Heterogeneous Graph Transformer for learning Compound-Ortholog links from the Kyoto Encyclopedia of Genes and Genomes (KEGG)
This repository contains code for building and running a HGT model on a constructed knowledge graph from the KEGG database containing features for Kegg Orthologs and compounds.
Create your conda environment:
conda env create --name YOUR_ENV_NAME --file environment.yml
conda activate YOUR_ENV_NAME
How to set up:
pip install -e .
To run the code as is:
cd scripts
bash run
scripts/run contains how to use the run.py to run with your parameters.

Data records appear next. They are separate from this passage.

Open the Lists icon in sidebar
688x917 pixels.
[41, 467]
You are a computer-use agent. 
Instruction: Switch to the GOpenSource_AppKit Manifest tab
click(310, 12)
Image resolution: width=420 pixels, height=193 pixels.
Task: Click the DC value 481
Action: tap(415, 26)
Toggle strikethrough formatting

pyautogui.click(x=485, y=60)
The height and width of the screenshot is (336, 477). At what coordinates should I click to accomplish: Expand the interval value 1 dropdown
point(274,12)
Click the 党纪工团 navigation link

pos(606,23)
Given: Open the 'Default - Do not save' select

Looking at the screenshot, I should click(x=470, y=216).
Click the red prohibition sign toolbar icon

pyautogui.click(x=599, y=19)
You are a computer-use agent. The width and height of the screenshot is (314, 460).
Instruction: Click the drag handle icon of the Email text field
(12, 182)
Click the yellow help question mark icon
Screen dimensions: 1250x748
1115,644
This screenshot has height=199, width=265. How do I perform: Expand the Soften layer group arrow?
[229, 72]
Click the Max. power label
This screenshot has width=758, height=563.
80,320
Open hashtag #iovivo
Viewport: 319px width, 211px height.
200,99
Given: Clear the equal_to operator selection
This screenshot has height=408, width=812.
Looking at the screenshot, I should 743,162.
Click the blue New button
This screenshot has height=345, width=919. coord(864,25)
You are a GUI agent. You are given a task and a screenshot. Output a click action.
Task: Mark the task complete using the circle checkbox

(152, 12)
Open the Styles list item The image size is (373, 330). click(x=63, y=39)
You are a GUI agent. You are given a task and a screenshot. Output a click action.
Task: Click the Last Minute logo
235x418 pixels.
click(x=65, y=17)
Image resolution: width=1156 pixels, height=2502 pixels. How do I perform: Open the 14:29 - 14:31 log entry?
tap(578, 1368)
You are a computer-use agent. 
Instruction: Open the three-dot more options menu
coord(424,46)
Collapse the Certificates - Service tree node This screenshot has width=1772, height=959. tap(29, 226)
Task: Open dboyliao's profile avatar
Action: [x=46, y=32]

Note: Make sure to have git-lfs (git large file system) installed. The file data/embeddings/prok_esm650_ko_emb.csv is larger than 100MB and is necessary to build the KG.
The idea for this project is build a knowledge graph (KG) from the KEGG database from a subset of the data types contained in the database and evaluate a heterogeneous GNN on a link prediction task between 2 different types. Here we focus on learning a link prediction task by optimizing the node embeddings for each type to accurately capture compound-ortholog relationships.
We have two types of nodes in this graph: compounds, which are represented by a MACCS structural key from the PubChem database, and KEGG Orthologs (KO) which are represented as dense vectors that are mean-pooled protein embeddings from the ESM-2 transformer-based protein language model. A KO represents a family (or set) of proteins that related by function. In order to represent each KO in a compact way, we just take the average of the embeddings for each protein within the KO. This produces a single vector for each KO. Below is an subgraph from our graph which illustrates this idea.
The model is based on the Heterogeneous Graph Transformer model. We use the same algorithm as defined in the paper from the implementation in pytorch geometric. We add a link prediction head on top of the GNN to predict if a compound and a KO link or not.
We ran a series of experiments to evaluate the HGT link model. We tested a series of attention heads and hidden layer size values. Each experiment was ran for 10 epochs due to time and resource constraints.